This is a little off topic, to do more with panic in general rather than only emet, though I think we all know they go hand in hand.
I consider myself a pretty laid back person; not much gets me worked up or upset. I've had small versions of panic attacks since a young age and it's been getting worse as I get older, with the worst worst of it being within the past few months. Sometimes these panic attacks are linked to the emet, and sometimes they are not, though nausea is always a symptom. Once the panic subsides, I feel some sort of guilt - like my behavior was so ridiculous, so unlike me.
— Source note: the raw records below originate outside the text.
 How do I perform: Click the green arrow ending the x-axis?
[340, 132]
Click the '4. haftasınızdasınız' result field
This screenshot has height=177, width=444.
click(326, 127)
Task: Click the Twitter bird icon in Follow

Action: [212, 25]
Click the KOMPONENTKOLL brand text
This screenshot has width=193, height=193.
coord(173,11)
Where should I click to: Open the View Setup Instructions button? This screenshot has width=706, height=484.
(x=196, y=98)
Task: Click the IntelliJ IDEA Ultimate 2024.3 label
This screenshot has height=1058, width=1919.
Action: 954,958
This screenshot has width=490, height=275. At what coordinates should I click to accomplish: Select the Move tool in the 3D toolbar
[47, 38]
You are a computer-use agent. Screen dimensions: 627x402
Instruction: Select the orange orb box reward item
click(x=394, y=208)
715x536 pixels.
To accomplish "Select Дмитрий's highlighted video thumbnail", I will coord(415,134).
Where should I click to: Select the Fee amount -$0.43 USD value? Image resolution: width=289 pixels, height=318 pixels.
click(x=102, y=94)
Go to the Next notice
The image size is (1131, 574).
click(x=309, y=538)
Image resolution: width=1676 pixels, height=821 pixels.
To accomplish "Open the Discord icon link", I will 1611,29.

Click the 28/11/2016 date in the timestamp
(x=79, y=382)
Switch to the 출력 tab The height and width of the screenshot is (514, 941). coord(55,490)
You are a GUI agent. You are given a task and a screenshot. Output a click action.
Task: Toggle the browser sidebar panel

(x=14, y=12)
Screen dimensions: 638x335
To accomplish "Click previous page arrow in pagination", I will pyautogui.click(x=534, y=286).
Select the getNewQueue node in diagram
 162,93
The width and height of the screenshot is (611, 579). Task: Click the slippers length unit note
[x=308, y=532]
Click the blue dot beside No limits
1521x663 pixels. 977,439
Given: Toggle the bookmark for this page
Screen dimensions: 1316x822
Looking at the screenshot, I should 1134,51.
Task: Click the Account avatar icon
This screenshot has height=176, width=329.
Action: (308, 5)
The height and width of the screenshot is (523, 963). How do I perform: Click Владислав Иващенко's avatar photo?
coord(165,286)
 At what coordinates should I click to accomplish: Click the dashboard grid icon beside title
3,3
My mother told me once that a person who has one phobia is prone to more - that has stuck in my head for many years. I've tried to be especially self-aware, constantly analyzing if I'm getting better or worse. I was talking to a coworker about this once, and I started going on about what if one day I wake up and I can't go outside, I can't eat my favorite food, I can't function daily without being in a constant state of anxiety or uneasiness. What if I wake up one day and I'm schizophrenic? I feel like this panic, my lack of control, is making me mentally weak and susceptible to other or worsened mental disorders. Luckily, my coworker sort of laughed at me, told me "you are worried about worrying too much." I laughed a little too and easily dismissed my concerns. Since then I've really made an effort to not worry and I'm doing pretty good at it, in general, sans my emet issues. But I was wondering if this concept has occurred to anyone else? We worry about the IF's - things that don't even exist!